In 1954 McKean and Dusty hitched a caravan to their car and began touring this wide land in such a comprehensive manner that it would blow the minds of many of today’s popular acts, for whom the idea of a national tour consists of visiting five capital cities, and maybe Newcastle and the Gold Coast, before flying home and putting their feet up.
For McKean and Dusty, touring meant just that: hitting the road for 10 or more months of every year, and driving from place to place as a travelling roadshow of entertainment. If there was a town hall, they’d hire it for the night – which usually meant sweeping and cleaning these oft-dusty spaces before and after the show – and camping behind the venue.
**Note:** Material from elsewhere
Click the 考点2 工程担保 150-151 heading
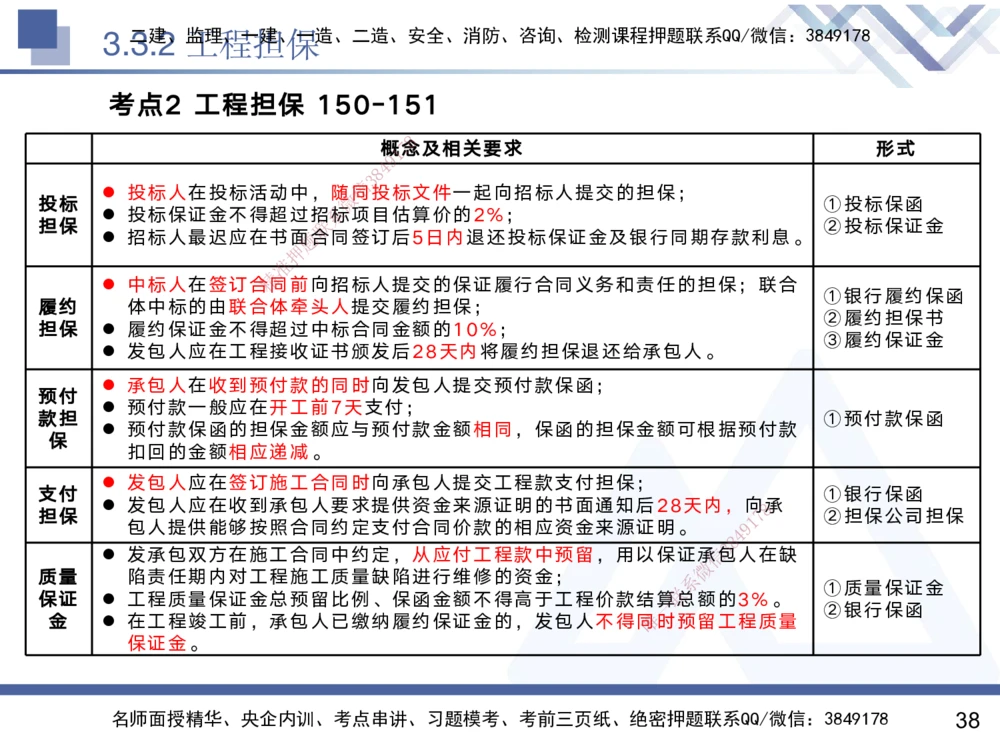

If there wasn’t a suitable indoor space, they’d sometimes set up their banners, staging and amplification somewhere outdoors, in the middle of town, and take ticket sales themselves.
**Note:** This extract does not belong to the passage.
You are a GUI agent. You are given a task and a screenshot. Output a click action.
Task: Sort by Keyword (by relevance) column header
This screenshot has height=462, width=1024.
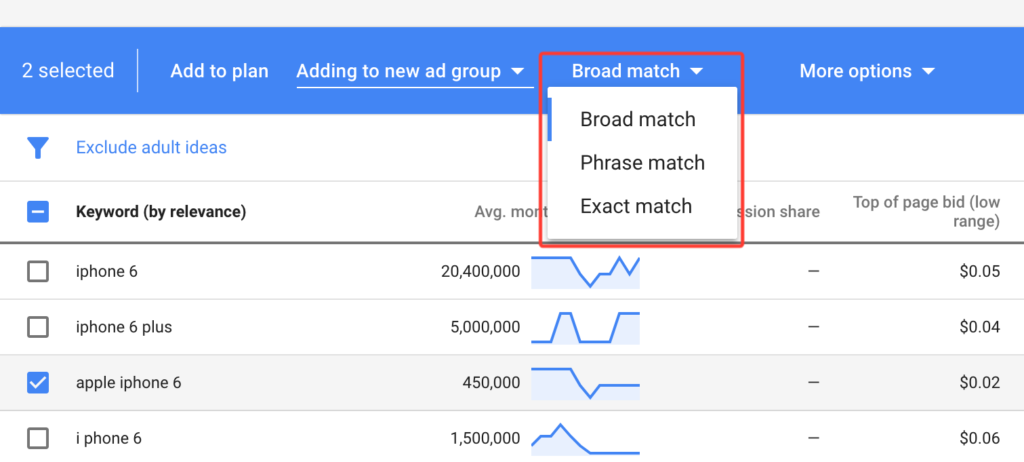[x=161, y=212]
“I want to thank all the musicians that have helped me along the way, and helped me learn to knock a bit of music out of something,” she said in Brisbane.
“I have done a lot of songwriting, and I began writing when I was a child of about 12. As all you songwriters out there can tell me, it’s a hard road, really, to try and put into one short song all that you want to say.”
The general idea of the Slim Dusty Show was to drop into small population centres and give the locals the sort of experience they’d be talking about for ages once the show rolled on elsewhere. And, ideally, when the show returned to the town again – the following year, if not sooner – word of mouth would have been such that they’d sell more tickets than the last time.
The term “work-life balance” had yet to be invented back then, but for the two partners in life and music, work and life were so bound up together as to be more or less perfectly balanced. Their first child, Anne, was two years old when they set out on their first tour; later, as a young adult, she decided to follow in her parents’ footsteps by becoming a country singer-songwriter and winning acclaim in her own right.
This was life on the road for travelling musicians in the 1950s, as documented in McKean’s rollicking 2014 memoir, Riding This Road. Its 300-odd pages are required reading for any contemporary artist who reckons they’ve got it tough today, in the era of bitumen roads, airconditioning and cheap air travel, among the many other modern conveniences we tend to take for granted.
As McKean writes with great humour and heart near the end of her book: “I was riding the roads of Australia in the days when potholes, dirt, mud and bogs were the norm; I revel now in dual highways of tar. I was riding these roads in the cab of an old Inter truck, or in an old car that vapourised the petrol in its lines the minute it got a bit hot; I was riding these roads before we had cars and caravans of comfort and reliable performance.”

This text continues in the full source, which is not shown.